Testimony after testimony before Congress indicated that the spiritual practices of the military was to establish a ruthless, dehumanizing perspective in the mind of the soldier. "The Rules of Engagement," established clear limits for intervening against the enemy, which was deliberately dismissed in practice. The impact of these decisions at the highest level of government insured that Iraqis would be brutally destroyed; most of the victims were children. The greatest sacrifice possible was the quality of life of people everywhere.
Service person after service person established the point that personnel from the occupation of Iraq came back here with no way to adjust. The service people established The Home Front Battle Buddies providing counseling and intervention for these vulnerable citizens whose lives and whose names are being read today. Do not permit their lives to end when they are discharged from the military and then are left dying on the streets. Geoffrey Mallard established this organization to counter the lack of treatment for returning service personnel and the impact of their training on their ability to survive at home in America.

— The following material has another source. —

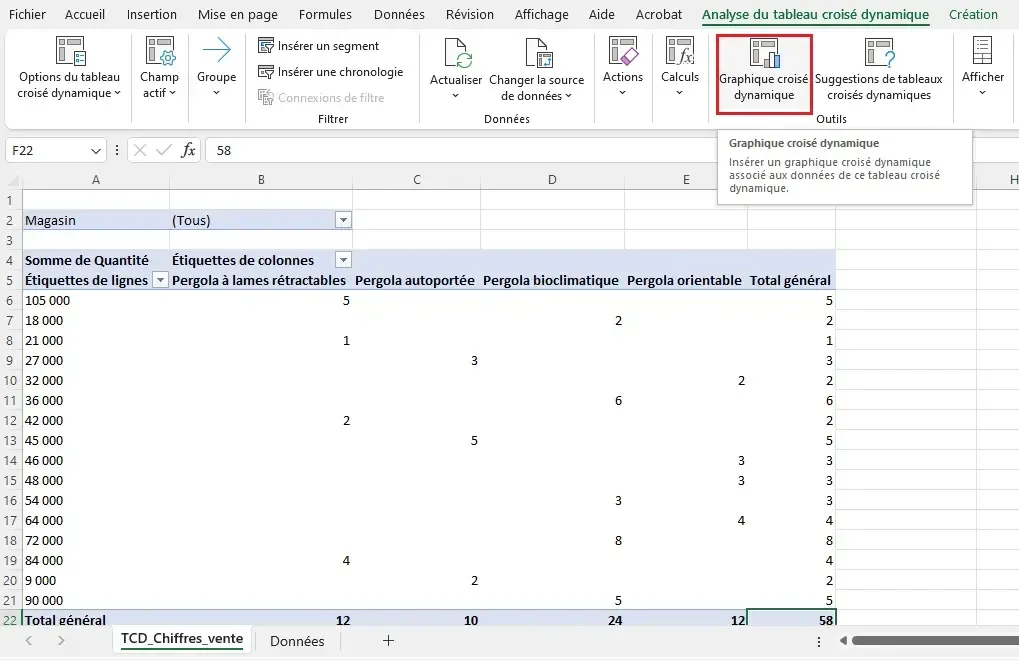Image resolution: width=1019 pixels, height=661 pixels.
Task: Open the Magasin filter dropdown showing Tous
Action: point(343,220)
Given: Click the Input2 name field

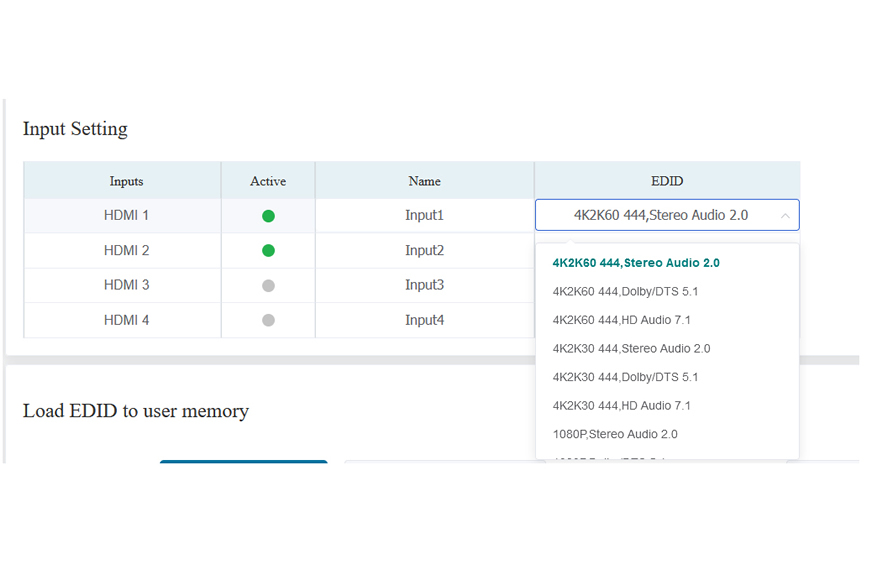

The question begs that we call for a national day of mourning for our moral turpitude and the loss of innocent victims everywhere. As Julia Ward Howe said in 1870 shortly after the first Memorial Day for fallen victims of the Confederate and Northern sides, “We, the women of one country will be too tender of those of another country to allow our children to be trained to injure theirs.” This came from the Mother’s Day Proclamation in 1870 after the end of the Civil War, for which Memorial Day was first designed to honor the children of the mothers who placed flowers on the graves of all of the dead on May 31, 1868.